Matthias Eisenberg (born 15 January 1956) is a German concert organist and harpsichordist, and a cantor. The award-winning player is known for performing concerts with clarinetist Giora Feidman. He has performed and conducted master classes internationally. He recorded, including the complete organ works by J. S. Bach and improvisations, and has conducted Bach cantatas from the harpsichord in collaboration with the Thomanerchor.

==Career==
Born in Dresden, Eisenberg was organist at various churches beginning age nine. He was a member of the Dresdner Kreuzchor for five years. He studied in Leipzig at the Hochschule für Musik und Theater "Felix Mendelssohn Bartholdy" with Wolfgang Schetelich, completing the A-exam in 1978. During his studies, he was the winner of several international competitions, including the improvisation competition in Weimar. He won a prize of the International Johann Sebastian Bach Competition for organ in 1976.

In 1980, shortly before the completion of the new building of the Gewandhaus, Kurt Masur arranged for Eisenberg to be named organist of the Leipzig Gewandhausorchester. He also served as a harpsichordist of the Leipzig Bach Orchestra. He appeared on East German television in a production about the life of Johann Sebastian Bach. He appeared outside East Germany, in 1983 at the Bach Festival in Graz and in 1985 at the Internationale Bachakademie Stuttgart. In 1985 Eisenberg was a guest professor for organ at the International Music Seminar in Weimar. He also conducted master classes in Stockholm and Buenos Aires, among others.

In 1986 Eisenberg did not return from a tour to West Germany. After positions at churches in Bad Homburg and Hanover, he has performed as a freelance organist and harpsichordist and as a partner of chamber ensembles and symphony orchestras in cities across Europe, Asia, North and South America, and Australia. From 1992, Eisenberg was cantor at St. Severin in Westerland on Sylt.

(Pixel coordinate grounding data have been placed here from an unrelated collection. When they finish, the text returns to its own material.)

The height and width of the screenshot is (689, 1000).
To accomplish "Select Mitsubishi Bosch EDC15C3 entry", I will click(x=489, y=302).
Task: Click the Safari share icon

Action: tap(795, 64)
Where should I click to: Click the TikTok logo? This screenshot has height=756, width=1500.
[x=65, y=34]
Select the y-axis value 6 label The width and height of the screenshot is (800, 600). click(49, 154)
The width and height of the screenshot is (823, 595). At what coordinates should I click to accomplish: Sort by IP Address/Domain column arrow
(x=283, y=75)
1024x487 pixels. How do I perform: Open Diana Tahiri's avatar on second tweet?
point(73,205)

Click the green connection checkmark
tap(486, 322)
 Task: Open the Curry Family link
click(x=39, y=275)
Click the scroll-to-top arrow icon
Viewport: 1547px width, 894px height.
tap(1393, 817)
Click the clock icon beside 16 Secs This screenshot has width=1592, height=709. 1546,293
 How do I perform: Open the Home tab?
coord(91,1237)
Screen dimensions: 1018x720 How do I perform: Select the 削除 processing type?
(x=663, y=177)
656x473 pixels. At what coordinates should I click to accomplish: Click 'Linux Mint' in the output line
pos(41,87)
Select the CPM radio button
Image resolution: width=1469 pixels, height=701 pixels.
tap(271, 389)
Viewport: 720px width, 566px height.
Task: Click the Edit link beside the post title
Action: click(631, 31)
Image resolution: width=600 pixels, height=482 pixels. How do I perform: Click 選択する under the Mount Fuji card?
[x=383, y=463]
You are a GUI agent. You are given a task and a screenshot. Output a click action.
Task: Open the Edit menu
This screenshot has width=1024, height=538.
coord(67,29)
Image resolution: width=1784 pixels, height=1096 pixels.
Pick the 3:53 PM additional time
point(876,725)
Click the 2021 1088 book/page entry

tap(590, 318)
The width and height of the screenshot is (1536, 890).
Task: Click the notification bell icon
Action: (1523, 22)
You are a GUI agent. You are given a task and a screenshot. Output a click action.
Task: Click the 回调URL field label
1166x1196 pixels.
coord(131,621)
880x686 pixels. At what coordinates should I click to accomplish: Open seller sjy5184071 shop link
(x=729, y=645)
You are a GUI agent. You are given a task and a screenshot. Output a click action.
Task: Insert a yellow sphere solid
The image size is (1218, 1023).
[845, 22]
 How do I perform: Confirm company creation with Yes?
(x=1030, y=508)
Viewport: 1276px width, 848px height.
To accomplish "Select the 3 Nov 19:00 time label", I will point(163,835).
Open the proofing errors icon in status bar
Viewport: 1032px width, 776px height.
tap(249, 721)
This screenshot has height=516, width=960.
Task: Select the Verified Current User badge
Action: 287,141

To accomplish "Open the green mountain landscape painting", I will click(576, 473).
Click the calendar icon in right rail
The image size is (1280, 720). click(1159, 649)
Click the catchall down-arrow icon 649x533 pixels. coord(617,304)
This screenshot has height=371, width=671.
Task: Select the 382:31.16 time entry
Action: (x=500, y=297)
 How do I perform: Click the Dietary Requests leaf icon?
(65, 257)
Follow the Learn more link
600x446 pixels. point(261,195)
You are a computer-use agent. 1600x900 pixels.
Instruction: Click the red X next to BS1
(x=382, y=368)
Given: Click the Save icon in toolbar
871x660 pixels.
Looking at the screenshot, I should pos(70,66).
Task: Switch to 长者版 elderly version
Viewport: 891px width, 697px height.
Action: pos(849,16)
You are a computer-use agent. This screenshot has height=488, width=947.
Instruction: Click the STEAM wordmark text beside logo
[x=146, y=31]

Since November 2004 he has been church musician and organist in Zwickau.

In January 2001, Eisenberg again appeared at the Gewandhaus, after an absence of 15 years. He performed at the Rheingau Musik Festival with clarinetist Giora Feidman in Eberbach Abbey.

As an organ specialist, Eisenberg has been involved in numerous new organs and renovations. He recorded the complete organ works by J. S. Bach at various organs in Lower Saxony. He has recorded as a partner of Mathias Schmutzler, Joachim Schäfer, and Giora Feidman, among others. Several of his CDs contain improvisations. As a conductor, he recorded Bach's secular cantata Mer hahn en neue Oberkeet, BWV 212 from the harpsichord, with soloists Juliane Claus, Martin Krumbiegel and Georg Christoph Biller in 1992, Bach's church cantata Ich armer Mensch, ich Sündenknecht, BWV 55 with Martin Petzold and members of the Thomanerchor in 1998, and songs from Schemellis Gesangbuch (Schemelli's Songbook) with Thomanerchor singers of two generations in 1998, playing the organ.

==Awards==
In 2003 Eisenberg was appointed Kirchenmusikdirektor (church music director) in Hannover. Also in 2003, Schleswig-Holstein's Prime Minister Heide Simonis awarded him the honorary title of professor, for his outstanding contributions for organ music.